El retrato de Sennett, en este sentido, no es un llamado reaccionario a la economía feudal o a la prehistoria donde el trueque y el regateo se producían en los gestos del rostro antes que en la ventana luminosa del telemarketing. Su trabajo pretende describir solamente el clima artificial de la nueva oikos, una casa cuya atmósfera puede volverse irrespirable si no se actualiza, paralelamente, la conciencia de la mentalidad, del carácter necesario paraÊsoportar la variabilidad galopante de sus presupuestos, la incanjeabilidad de sus exigencias, la asepsia casi sanatorial de los intercambios verbales y no verbales de quienes todavía y después de todo seguimos viviendo en el mundo. Un profesional especializado en alguna rama de la industria, por ejemplo, no puede fincar en el arraigo o en la experiencia adquirida sus mejores cartas a la hora de ofrecer sus capacidades, sino que debe ser alguien dispuesto a hacer mutis, en aras de las más improbables contingencias, en cualquier momento de su vida. Al contrario de lo que ocurre con el protagonista del cuento ya aludido de Julio Cortázar, para quien las mismas correas de las maletas dibujaban una forma de la angustia migratoria por tantas valijas como había tenido que hacer en su vida, el empleado moderno ha de saber moverse mental y físicamente con soltura y ligereza, probar suerte y divorciarse y otra vez asimilar las instrucciones bajo las que hay que seguir tirando, si no quiere ser una momia desempleada por pruritos de orgullo u otros principios imprudentes.

★ ★ ★ ★ ★

• **Qué se pide**: Prolongue el texto sobre el retrato que hace Sennett del empleado moderno, a partir de su última oración.

• **Sección de datos**:
★ ★ ★ ★ ★

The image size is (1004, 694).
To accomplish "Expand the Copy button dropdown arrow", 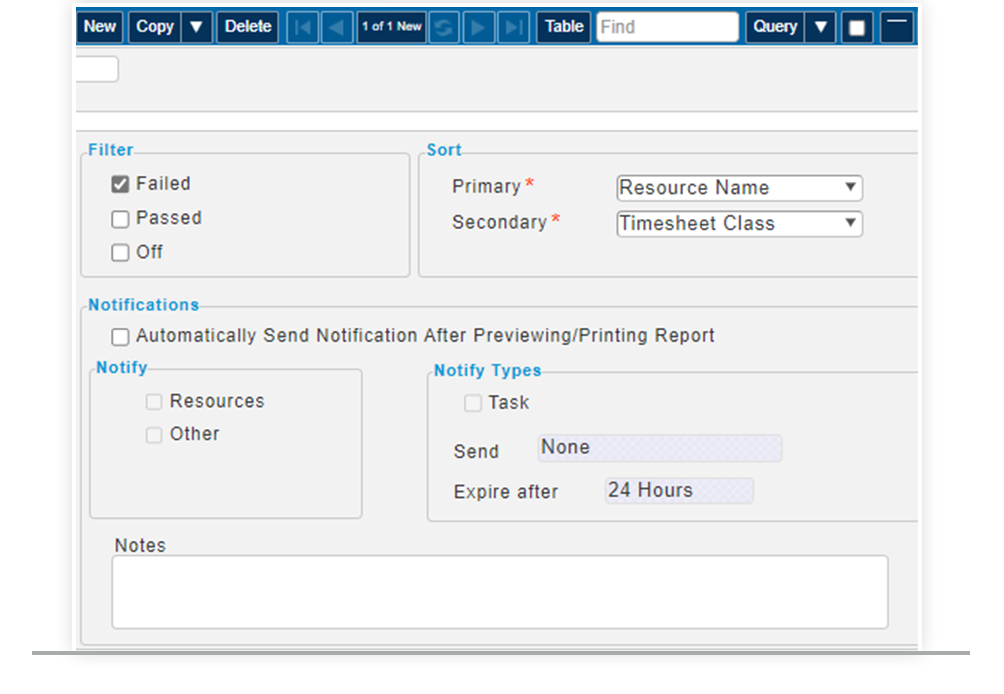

★ ★ ★ ★ ★

• **Respuesta al ejercicio**:
A esto hay que añadir, además, la cárcel de la edad. En el espectro que va del oficio de gimnasta femenil -en el que el pleno dominio de las facultades vuelve vieja a quien rasguñe los dieciocho- al de escritor -donde la madurez se alcanza, a veces, al borde de la sesentena-, un empleado cualquiera sabe que no debe parecer mayor al promedio de sus colegas; que en una plática de música no debe ignorar el liderazgo innegable de Nine Inch Nails; que en el bar de moda, luego del cierre de una operación, hay que ser frívolo sin parecer insustancial y moverse con desenvoltura a la hora de hablar y administrarse bebidas clonadas. No es ley, es política de sobrevivencia; no se trata de falsear o magnificar, sino de ser ése al que le va bien antes que ese otro al que, si bien le va, migajeará la ruina de su propia sombra en el desván de sus escrúpulos.

El ``pronombre peligroso'' al que se refiere Sennett en el último capítulo del libro es un nosotros que ya no se oye, dado el estrepitoso fracaso de los numerosos yo que produce la ética del trabajo flexible. Es una pérdida de la identidad, lo mismo que una ganancia de la ironía: la cínica apuesta que está haciendo el mercado en favor del poder sin autoridad, que conserva así todas sus prerrogativas (la administración del desempleo, por ejemplo) sin arriesgar la cara a un disgusto ineficaz: puro ahorro de sentimiento. La indiferencia que irradia el sistema con respecto a sus hombres y mujeres de base nos vuelve a todos, aparte de prescindibles, altamente cotizados en el mercado del desarraigo, donde podemos esperarloÊtodo siempre y cuando parezcamos polisémicos, versátiles, proteicos, no hard feelings, guys. En otras palabras, marineros en tierra dispuestos a zarpar en cualquier momento hacia quién sabe dónde; entrenados para abandonar el barco en alta mar y cuando va viento en popa; educados en el diálogo moderado con el capitán antes que en la discusión acerca del motín previsible: flexibles, en fin, para no trasponer las estrictas funciones correspondientes a los miembros de la tripulación, aun en el caso de que una exigencia natural (por ejemplo, la de sobrevivir a un monzón emponzoñado) nos empuje a abrazar a la contramaestre de junto para descifrar la fragancia de su último aliento .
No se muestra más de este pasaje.